Stored data:

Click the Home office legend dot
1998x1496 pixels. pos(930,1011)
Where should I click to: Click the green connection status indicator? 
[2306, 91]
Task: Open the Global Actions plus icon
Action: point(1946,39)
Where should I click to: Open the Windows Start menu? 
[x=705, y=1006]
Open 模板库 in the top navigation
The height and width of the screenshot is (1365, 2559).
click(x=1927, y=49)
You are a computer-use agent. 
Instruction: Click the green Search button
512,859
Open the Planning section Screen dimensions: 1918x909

#### Exercise directions
Could you write out all the data exactly as it is given?

#### Response area
Click the Home office legend dot
1998x1496 pixels. pos(930,1011)
Where should I click to: Click the green connection status indicator? 
[2306, 91]
Task: Open the Global Actions plus icon
Action: point(1946,39)
Where should I click to: Open the Windows Start menu? 
[x=705, y=1006]
Open 模板库 in the top navigation
The height and width of the screenshot is (1365, 2559).
click(x=1927, y=49)
You are a computer-use agent. 
Instruction: Click the green Search button
512,859
Open the Planning section Screen dimensions: 1918x909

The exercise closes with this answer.